Have Doughnut was the name of a Defense Intelligence Agency project whose purpose was to evaluate and exploit a MiG-21 "Fishbed-E" that the United States Air Force acquired in 1967 from Israel. Israel acquired the aircraft as the result of its Operation Diamond when, on August 16, 1966, Iraqi Air Force pilot Capt. Munir Redfa, in a defection pre-arranged by the Israeli Mossad intelligence agency, flew it to Israel during a training flight.
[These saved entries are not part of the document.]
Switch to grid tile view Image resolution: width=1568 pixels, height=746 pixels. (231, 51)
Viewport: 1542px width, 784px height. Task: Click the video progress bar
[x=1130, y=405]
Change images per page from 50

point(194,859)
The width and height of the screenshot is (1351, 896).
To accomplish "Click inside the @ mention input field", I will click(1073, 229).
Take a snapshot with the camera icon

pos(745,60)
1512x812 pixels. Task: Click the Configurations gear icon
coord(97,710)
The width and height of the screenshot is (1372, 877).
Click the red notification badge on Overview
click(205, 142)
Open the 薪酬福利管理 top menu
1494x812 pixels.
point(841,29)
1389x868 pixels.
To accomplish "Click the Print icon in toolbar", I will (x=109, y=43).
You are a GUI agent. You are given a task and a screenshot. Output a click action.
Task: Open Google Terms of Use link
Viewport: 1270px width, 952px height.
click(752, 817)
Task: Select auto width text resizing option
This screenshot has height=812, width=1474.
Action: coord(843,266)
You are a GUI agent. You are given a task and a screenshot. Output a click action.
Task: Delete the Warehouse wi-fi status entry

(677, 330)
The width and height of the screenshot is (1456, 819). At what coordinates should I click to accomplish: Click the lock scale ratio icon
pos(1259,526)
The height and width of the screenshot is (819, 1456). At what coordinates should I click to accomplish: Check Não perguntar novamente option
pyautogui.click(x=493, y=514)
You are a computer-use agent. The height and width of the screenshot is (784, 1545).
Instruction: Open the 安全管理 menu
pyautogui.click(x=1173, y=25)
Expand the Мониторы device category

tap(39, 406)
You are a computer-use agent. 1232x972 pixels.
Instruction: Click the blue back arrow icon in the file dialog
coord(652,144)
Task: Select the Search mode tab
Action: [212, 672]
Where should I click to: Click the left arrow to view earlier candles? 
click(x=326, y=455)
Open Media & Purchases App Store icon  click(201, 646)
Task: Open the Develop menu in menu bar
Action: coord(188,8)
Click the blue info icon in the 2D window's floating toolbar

In this multi-service project, Air Force and United States Navy pilots evaluated the MiG-21, redesignated as the "YF-110", in a variety of situations. The aircraft was referred to as "The Doughnut" due to the doughnut-shaped intake at the aircraft nose; this led to the project name "Have Doughnut". The inability of the Navy to disseminate the results of this highly classified project to combat pilots was part of the impetus to create the United States Navy Fighter Weapons School. The Have Doughnut tests were conducted at Groom Lake. A similar project occurred a year later known as Have Drill, which used a MiG-17 Fresco acquired in the same manner.

Intelligence obtained during Have Doughnut was used to create the classified training film "Throw A Nickel On The Grass", which was used to brief US Air Force and US Navy pilots deploying to Vietnam on the capabilities and weaknesses of the MiG-21. This film has since been declassified and uploaded to YouTube.